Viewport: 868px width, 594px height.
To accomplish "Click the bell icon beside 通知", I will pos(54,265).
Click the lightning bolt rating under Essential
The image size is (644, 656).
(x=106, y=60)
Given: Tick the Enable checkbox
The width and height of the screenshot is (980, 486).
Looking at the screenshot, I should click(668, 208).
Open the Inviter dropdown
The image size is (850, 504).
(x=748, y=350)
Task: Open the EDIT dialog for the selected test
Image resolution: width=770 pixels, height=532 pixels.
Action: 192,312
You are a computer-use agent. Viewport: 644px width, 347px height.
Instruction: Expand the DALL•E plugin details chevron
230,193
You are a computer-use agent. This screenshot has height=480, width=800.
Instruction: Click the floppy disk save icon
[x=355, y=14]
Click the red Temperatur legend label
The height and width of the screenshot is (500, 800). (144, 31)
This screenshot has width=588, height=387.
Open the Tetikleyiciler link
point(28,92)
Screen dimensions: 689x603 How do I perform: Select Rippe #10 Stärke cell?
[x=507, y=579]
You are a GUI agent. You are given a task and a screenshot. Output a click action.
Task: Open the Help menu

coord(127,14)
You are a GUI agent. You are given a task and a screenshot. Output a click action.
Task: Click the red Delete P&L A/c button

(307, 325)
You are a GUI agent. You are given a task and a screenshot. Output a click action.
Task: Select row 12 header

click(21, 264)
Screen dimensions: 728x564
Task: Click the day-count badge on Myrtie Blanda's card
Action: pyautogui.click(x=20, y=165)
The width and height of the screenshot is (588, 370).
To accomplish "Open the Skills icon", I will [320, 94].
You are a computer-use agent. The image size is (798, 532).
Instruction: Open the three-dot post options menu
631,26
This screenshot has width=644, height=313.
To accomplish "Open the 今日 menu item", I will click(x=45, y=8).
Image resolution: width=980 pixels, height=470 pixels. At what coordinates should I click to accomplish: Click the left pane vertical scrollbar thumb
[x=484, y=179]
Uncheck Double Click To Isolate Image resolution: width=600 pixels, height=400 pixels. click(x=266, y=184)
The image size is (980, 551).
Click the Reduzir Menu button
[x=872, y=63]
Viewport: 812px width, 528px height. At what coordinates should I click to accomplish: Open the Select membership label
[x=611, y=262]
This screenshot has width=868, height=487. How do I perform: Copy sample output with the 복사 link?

•••••

■ **The task**: Which lines of the data include "This"? Copy each of them.

■ **The answer**:
You are a computer-use agent. This screenshot has height=480, width=800.
This screenshot has width=588, height=387.
This screenshot has width=644, height=313.
This screenshot has width=868, height=487. How do I perform: Copy sample output with the 복사 link?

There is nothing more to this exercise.